*** Data shown Section Begins ***
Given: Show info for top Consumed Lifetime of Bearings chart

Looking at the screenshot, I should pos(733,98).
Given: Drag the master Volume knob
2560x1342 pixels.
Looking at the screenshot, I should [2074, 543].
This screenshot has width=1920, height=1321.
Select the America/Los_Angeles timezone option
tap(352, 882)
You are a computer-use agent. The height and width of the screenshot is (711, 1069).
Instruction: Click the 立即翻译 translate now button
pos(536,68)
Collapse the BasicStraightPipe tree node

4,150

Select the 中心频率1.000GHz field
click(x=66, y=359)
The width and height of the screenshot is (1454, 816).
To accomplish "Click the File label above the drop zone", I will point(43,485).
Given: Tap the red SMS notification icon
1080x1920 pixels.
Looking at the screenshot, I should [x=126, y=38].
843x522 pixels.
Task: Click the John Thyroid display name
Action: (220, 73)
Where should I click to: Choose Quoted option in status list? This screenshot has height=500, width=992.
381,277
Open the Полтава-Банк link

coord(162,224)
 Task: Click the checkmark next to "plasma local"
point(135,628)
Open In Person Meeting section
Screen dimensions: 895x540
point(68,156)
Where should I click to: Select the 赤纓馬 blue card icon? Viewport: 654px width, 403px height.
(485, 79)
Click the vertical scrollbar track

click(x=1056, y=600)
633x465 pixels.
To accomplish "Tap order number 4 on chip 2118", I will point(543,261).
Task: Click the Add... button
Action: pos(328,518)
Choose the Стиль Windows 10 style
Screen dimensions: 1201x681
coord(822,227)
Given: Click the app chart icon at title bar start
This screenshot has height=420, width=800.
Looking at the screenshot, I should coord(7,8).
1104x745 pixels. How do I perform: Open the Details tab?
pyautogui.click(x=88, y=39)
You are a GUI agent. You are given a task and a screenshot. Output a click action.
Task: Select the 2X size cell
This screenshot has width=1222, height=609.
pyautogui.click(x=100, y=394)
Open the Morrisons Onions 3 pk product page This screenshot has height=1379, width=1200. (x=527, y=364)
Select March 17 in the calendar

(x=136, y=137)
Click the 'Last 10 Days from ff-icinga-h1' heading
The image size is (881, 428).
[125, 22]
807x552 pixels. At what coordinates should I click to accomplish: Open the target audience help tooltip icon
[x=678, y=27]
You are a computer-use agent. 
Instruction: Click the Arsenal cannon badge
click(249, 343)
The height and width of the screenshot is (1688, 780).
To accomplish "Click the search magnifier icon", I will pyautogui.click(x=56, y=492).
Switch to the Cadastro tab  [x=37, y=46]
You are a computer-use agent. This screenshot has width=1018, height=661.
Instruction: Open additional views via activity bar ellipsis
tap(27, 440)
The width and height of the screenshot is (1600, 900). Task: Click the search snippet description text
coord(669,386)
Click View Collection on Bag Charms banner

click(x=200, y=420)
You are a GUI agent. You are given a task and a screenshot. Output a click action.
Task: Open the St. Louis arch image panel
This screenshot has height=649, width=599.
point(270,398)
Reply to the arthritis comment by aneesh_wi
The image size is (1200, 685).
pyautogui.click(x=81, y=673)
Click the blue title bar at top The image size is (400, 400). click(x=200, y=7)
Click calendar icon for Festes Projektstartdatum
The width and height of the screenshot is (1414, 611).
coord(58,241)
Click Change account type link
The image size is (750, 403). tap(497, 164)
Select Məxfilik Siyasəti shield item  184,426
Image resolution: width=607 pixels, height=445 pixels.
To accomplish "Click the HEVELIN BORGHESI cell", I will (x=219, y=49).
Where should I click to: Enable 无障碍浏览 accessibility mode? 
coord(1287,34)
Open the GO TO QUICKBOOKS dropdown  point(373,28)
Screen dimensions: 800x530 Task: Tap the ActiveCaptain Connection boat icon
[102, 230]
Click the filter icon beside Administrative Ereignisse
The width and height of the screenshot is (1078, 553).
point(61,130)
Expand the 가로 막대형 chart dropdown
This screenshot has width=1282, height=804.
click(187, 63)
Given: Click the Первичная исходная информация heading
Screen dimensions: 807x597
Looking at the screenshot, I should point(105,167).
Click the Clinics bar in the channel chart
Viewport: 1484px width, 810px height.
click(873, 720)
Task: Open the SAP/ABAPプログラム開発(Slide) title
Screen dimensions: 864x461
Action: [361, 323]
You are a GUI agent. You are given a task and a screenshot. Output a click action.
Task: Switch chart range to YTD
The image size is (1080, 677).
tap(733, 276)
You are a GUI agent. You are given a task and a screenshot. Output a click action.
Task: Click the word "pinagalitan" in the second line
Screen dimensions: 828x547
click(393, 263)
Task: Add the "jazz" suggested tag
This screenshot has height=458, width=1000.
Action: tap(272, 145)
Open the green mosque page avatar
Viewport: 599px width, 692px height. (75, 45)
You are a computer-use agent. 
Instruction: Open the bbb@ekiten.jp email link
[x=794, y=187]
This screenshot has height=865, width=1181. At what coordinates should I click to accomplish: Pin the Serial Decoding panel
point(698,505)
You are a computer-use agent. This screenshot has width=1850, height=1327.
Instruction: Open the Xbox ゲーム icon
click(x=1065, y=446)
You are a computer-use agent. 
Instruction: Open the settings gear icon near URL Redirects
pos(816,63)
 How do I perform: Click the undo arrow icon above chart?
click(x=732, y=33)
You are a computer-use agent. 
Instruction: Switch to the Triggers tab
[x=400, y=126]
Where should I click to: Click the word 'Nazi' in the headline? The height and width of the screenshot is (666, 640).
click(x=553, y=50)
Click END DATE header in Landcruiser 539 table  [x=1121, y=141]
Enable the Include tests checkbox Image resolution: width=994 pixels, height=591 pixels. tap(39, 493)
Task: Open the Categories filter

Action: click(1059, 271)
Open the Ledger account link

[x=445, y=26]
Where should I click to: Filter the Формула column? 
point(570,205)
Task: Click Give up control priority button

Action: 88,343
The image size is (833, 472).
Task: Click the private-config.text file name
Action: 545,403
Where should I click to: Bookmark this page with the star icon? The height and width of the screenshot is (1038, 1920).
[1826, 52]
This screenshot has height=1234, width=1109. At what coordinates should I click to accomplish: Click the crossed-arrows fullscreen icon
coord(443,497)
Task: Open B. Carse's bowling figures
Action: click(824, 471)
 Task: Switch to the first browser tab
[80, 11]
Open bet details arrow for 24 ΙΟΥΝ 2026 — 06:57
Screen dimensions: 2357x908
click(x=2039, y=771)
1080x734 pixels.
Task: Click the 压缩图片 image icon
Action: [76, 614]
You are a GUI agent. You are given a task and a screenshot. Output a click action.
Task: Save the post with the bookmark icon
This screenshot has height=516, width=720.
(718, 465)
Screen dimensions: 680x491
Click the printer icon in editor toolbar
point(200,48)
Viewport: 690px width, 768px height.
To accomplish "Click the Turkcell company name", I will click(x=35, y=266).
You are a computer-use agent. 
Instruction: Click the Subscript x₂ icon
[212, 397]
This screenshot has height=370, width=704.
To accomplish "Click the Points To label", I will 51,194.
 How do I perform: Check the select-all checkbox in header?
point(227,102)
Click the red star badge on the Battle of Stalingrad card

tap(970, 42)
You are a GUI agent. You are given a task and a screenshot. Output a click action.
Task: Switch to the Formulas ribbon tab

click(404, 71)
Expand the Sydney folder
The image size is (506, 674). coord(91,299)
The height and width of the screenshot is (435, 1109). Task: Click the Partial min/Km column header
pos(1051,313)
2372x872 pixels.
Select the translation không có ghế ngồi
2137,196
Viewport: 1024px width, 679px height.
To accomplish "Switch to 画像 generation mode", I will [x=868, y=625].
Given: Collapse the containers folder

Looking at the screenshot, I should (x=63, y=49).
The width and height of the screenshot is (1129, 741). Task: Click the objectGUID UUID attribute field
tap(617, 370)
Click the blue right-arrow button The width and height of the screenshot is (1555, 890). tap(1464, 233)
*** Data shown Section Ends ***
Repeat the entries above verbatim, but only from the line that has "Image resolution: width=607" down to the line that has "Given: Click the Первичная", inclusive.

## Exercise result
Image resolution: width=607 pixels, height=445 pixels.
To accomplish "Click the HEVELIN BORGHESI cell", I will (x=219, y=49).
Where should I click to: Enable 无障碍浏览 accessibility mode? 
coord(1287,34)
Open the GO TO QUICKBOOKS dropdown  point(373,28)
Screen dimensions: 800x530 Task: Tap the ActiveCaptain Connection boat icon
[102, 230]
Click the filter icon beside Administrative Ereignisse
The width and height of the screenshot is (1078, 553).
point(61,130)
Expand the 가로 막대형 chart dropdown
This screenshot has width=1282, height=804.
click(187, 63)
Given: Click the Первичная исходная информация heading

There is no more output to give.